Rachel Anne Robertson (born 28 July 2007) is a British racing driver from Scotland who competes in F1 Academy for Hitech with support from Puma.

==Career==
Robertson began her karting career at the age of fifteen, initially taking up rental karting, before moving to the British Karting Championship in 2024 in the Senior Rotax category. The following year, Robertson joined Radical Racing Rebels to race in the Radical Cup UK. Taking a best result of fourth on her debut round at Donington Park, Robertson then scored a pair of third-place finishes at Brands Hatch and Snetterton. In the final three rounds, she scored two third-place finishes at Silverstone and Donington Park to secure third in points. In August of that year, Robertson tested Formula 4 machinery at Cremona with Cram Motorsport, before participating in the F1 Academy rookie test at Navarra one month later, in which she finished fifth in both sessions.
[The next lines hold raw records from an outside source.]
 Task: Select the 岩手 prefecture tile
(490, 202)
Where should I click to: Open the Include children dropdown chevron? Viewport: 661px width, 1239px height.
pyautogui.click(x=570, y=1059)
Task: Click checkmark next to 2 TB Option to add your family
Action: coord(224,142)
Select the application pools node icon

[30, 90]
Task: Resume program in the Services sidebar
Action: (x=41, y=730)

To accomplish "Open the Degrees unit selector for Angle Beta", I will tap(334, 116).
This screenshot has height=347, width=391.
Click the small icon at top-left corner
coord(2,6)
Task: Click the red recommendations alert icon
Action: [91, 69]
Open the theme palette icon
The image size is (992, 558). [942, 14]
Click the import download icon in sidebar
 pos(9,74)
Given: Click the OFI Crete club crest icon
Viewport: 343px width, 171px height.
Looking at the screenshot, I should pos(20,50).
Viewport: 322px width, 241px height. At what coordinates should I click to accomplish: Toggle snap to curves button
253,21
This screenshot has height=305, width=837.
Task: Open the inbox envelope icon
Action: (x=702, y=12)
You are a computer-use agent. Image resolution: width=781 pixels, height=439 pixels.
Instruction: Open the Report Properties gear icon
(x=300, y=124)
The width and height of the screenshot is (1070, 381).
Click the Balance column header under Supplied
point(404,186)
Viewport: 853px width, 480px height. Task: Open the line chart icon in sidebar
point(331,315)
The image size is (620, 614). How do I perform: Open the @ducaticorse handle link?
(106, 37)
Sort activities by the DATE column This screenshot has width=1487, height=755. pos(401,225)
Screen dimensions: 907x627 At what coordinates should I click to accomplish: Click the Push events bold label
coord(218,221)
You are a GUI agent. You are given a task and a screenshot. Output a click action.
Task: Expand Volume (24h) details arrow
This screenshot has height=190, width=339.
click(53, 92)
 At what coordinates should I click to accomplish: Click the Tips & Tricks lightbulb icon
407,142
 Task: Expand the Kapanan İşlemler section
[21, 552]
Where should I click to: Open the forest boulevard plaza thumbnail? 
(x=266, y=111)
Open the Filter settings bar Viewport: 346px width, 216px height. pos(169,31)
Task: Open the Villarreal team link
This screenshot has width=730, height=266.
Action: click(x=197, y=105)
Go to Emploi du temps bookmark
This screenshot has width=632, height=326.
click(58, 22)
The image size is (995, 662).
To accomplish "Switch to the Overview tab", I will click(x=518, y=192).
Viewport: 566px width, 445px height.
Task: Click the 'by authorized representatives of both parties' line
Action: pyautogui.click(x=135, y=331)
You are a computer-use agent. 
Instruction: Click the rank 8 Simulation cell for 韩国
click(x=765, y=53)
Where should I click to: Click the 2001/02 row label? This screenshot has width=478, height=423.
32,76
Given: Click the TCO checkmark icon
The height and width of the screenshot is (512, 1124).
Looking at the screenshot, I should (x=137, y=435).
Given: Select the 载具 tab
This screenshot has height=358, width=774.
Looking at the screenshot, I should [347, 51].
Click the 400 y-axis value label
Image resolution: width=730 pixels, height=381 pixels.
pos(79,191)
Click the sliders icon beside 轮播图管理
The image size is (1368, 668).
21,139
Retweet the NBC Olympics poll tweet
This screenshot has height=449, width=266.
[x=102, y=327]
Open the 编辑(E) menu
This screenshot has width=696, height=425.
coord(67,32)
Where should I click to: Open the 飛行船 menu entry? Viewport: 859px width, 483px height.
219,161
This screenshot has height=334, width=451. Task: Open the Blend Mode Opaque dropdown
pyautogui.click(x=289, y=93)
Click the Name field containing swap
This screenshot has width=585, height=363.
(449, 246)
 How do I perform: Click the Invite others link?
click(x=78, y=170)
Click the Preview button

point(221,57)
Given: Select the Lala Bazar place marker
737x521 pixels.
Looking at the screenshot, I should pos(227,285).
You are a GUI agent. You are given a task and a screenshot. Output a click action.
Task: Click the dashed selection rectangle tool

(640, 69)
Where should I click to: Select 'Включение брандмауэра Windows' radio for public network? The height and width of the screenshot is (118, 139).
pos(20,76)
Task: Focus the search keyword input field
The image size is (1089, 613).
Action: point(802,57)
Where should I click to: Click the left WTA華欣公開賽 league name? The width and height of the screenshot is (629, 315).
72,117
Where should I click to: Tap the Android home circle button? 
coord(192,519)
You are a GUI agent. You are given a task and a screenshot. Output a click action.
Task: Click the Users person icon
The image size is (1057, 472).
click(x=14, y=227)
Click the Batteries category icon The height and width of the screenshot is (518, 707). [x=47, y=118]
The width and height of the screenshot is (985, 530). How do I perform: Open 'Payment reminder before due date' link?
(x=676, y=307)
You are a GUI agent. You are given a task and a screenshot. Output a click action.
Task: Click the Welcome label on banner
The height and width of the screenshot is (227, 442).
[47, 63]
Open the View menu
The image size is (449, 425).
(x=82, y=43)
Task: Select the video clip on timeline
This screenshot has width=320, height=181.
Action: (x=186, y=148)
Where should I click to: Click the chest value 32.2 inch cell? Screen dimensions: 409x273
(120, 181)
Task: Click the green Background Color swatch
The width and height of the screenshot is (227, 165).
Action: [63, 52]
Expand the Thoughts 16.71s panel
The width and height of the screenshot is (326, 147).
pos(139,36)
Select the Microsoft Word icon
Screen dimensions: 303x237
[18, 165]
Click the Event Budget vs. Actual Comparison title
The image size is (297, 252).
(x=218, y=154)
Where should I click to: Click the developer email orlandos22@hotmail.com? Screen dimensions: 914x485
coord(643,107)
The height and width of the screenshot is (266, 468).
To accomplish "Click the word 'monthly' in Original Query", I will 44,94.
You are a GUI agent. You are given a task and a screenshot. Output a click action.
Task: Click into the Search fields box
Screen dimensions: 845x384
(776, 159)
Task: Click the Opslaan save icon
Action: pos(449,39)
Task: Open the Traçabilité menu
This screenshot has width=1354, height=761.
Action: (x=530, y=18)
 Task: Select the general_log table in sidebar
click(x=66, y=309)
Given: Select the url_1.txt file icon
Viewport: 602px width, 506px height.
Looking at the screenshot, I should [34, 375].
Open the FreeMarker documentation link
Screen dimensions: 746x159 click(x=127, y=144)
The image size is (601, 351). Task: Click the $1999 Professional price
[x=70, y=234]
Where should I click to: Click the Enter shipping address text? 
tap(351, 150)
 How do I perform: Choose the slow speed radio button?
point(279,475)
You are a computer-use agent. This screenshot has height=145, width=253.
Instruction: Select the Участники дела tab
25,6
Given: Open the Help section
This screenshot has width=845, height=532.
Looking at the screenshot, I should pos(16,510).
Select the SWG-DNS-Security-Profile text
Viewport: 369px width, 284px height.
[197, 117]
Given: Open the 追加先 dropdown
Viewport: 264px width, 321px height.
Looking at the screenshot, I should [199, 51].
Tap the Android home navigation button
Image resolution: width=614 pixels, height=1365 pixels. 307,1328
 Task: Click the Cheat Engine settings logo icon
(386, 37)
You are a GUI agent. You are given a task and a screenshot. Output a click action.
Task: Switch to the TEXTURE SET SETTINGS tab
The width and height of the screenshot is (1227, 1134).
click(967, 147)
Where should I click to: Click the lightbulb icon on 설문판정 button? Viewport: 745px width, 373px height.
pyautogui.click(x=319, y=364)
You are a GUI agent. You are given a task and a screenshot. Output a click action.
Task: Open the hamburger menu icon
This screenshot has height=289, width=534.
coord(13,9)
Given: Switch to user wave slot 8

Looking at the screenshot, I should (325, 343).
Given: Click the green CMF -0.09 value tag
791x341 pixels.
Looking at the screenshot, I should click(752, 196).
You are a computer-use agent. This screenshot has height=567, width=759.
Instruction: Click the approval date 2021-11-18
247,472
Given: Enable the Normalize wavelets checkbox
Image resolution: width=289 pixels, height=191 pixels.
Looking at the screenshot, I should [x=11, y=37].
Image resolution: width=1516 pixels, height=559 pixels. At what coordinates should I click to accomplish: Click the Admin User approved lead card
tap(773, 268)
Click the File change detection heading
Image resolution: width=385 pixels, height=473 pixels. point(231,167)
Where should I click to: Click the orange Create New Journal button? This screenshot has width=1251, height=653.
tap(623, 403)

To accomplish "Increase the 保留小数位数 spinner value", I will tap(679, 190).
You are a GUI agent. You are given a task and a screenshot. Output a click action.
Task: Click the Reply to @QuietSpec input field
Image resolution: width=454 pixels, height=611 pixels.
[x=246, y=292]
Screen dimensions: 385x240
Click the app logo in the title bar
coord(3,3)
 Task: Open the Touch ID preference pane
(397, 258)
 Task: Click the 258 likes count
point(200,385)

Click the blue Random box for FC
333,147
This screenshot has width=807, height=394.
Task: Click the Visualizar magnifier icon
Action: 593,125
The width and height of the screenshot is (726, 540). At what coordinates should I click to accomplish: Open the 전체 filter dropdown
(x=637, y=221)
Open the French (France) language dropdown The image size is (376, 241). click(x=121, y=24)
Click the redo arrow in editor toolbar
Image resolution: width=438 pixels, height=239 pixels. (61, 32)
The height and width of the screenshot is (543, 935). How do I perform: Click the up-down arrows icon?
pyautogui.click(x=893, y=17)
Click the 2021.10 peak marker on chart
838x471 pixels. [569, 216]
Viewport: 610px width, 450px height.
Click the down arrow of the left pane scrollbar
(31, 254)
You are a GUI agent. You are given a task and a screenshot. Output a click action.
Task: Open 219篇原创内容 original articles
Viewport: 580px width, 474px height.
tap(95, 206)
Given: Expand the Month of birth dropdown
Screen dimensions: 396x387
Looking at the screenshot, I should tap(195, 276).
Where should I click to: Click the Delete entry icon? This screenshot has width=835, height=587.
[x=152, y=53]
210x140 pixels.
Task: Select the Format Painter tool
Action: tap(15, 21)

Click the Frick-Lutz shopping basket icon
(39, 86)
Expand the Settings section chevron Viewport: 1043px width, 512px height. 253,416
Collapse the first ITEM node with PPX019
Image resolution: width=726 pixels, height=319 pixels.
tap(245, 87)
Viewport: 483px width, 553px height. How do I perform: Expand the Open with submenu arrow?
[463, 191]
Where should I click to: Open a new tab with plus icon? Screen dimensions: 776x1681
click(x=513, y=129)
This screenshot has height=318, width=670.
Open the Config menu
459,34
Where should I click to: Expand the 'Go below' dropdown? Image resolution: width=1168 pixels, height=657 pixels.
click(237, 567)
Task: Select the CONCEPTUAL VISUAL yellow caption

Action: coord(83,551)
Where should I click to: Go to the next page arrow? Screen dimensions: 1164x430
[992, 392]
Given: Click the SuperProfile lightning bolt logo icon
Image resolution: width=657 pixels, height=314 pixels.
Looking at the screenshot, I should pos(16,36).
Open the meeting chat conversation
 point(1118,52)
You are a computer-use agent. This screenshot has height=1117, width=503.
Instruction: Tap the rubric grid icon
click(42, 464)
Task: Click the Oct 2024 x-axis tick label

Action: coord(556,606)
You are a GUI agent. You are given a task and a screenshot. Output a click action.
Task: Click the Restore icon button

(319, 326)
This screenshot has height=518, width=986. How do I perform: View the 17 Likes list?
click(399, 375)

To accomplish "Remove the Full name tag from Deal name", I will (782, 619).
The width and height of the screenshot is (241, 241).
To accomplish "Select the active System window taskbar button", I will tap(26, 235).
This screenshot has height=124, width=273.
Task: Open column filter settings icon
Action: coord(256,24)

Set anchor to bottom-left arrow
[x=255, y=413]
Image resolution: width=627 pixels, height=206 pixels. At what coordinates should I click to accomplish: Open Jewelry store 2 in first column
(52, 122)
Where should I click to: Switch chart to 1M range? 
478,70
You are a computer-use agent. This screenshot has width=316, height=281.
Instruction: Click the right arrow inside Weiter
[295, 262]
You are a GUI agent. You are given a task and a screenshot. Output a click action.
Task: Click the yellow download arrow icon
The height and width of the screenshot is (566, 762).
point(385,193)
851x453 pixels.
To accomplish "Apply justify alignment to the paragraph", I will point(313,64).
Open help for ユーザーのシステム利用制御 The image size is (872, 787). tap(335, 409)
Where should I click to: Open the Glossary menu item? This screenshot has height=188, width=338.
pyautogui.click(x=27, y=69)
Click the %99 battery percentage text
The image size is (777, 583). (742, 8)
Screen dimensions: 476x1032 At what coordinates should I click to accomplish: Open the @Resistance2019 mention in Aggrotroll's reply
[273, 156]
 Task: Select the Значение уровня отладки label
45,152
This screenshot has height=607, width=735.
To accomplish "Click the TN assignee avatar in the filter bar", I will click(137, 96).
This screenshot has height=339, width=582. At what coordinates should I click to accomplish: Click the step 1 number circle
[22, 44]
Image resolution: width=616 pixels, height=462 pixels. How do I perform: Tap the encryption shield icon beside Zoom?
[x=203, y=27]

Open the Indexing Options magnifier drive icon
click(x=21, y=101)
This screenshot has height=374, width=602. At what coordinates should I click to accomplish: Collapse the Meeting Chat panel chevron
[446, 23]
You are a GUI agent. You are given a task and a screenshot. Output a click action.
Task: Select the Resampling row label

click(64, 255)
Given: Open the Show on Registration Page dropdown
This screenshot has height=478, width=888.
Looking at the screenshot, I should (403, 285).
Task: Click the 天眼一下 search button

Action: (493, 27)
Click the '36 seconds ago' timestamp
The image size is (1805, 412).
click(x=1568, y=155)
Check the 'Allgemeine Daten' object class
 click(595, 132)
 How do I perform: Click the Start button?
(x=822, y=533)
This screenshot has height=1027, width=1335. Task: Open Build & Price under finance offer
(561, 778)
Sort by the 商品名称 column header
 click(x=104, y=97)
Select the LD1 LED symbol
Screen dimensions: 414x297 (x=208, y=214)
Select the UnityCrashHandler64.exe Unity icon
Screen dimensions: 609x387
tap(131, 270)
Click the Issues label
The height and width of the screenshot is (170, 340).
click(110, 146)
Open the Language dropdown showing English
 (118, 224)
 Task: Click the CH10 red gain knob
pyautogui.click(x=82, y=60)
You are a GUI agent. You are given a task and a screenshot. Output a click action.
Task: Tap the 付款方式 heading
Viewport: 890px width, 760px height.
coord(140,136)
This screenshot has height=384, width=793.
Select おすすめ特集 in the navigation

In October, Robertson made her single-seater debut in the relaunched Hitech Grand Prix centrally-run F4 Saudi Arabian Championship. After retiring in both races of the season-opening round in Bahrain, Robertson scored her maiden series points by finishing tenth in race one of the following round, held at the same venue. In the third round of the season in Jeddah, Robertson scored her second points result of the season, finishing ninth in race two, before bettering that with an eighth place finish at the same venue, in the next round. Robertson then ended the year with a season-best fourth place finish in the following round, as she ended the year 13th in points. In late November, Robertson made her F1 Academy debut for Hitech TGR at Las Vegas, in which she took over Aiva Anagnostiadis' car, and finished fourth on her series debut in a wet race one before ending the weekend with a 14th-place finish in race two.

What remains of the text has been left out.